Adding WLAN power with 802.11a
802.11a can significantly expand the power and flexibility of 802.11b wireless LAN deployments, but in most cases, this power is being squandered. Typically, organizations using traditional 802.11b WLAN technology are being advised by their vendors to overlay an 802.11a network to fill in coverage gaps and extend network coverage. But what if a network engineer could obtain pervasive WLAN coverage with 802.11b alone? In that case, 802.11a could be used to support priority traffic, high-bandwidth applications, or growth in the user base. This article discusses the challenges of achieving pervasive coverage with 802.11b, and suggests a new WLAN architecture that overcomes those challenges.
THE CHALLENGE OF PERVASIVE COVERAGE
As companies have noted the impact of wireless access on employee productivity, they have begun to see the need for more pervasive WLAN coverage beyond hotspots in conference rooms. And with the arrival of more advanced applications such as mobile voice over IP (VoIP), pervasive coverage becomes essential to the proper function of those applications. With the largest penetration of client devices, 802.11b is the likely choice as a platform for such pervasive coverage. But whether a company uses 802.11a, b, or g, there’s a fundamental problem with using traditional access points (APs) to provide pervasive coverage.
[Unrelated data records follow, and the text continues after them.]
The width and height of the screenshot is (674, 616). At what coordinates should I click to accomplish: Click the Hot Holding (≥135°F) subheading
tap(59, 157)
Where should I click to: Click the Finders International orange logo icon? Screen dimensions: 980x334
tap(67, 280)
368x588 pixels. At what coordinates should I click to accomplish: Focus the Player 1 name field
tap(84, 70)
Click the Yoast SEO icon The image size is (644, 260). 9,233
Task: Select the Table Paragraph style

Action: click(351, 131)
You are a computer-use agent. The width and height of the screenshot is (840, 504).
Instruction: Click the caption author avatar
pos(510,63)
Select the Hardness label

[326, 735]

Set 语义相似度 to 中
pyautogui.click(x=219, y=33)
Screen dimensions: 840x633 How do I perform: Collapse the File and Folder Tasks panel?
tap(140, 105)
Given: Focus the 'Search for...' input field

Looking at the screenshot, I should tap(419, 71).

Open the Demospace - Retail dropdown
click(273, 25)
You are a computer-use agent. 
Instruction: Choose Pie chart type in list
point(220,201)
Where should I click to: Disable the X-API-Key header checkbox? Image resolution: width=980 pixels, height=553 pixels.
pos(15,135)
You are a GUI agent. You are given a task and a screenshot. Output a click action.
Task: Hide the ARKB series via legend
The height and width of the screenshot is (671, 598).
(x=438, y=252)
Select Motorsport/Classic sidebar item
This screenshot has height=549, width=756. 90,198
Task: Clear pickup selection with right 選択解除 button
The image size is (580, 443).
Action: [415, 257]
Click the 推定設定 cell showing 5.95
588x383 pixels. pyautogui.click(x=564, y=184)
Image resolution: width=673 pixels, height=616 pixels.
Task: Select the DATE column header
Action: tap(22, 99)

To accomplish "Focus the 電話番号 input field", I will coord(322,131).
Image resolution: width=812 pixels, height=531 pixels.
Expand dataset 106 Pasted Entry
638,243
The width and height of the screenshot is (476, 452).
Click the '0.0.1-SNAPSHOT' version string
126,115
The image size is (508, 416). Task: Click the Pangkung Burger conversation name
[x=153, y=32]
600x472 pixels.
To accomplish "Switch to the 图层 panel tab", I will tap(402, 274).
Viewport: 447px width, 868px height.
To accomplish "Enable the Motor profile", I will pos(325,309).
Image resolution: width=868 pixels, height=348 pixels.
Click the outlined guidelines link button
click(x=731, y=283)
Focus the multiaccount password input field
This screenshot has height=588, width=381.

The 802.11 protocol and the chipsets used for 802.11 APs were designed to support wireless LAN hotspots consisting of one AP. As companies extend coverage by deploying adjacent APs, co-channel interference rears its ugly head.
Co-channel interference results from two APs transmitting on the same channel in the same area. In a typical 802.11 wireless network, APs continually broadcast a signal, and any wireless client within range can lock onto that signal to make a connection. But when APs are placed close enough together to provide continuous coverage over a large area, it’s possible (or even likely) that some APs will generate signals that interfere with other APs. When this happens, two or more APs transmit packets at the same time on the same channel, corrupting packets and causing clients to experience transmission delays and lower performance. In addition, clients located equidistant between two APs on the same channel may flip-flop, not knowing whether to access one or the other.
To minimize co-channel interference, most WLAN vendors recommend that users operate adjacent APs on alternating channels. 802.11b and 802.11g have three available channels (1, 6, and 11 in 802.11b, for example), while 802.11a has 11 available channels. Enterprise WLAN vendors offer site survey and management tools to help users plan AP deployments with alternating channels to maximize coverage while minimizing the possibility of co-channel interference. These systems may also allow users to regulate the power output of individual APs to make their coverage areas larger or smaller, and so fit better into an overall coverage map.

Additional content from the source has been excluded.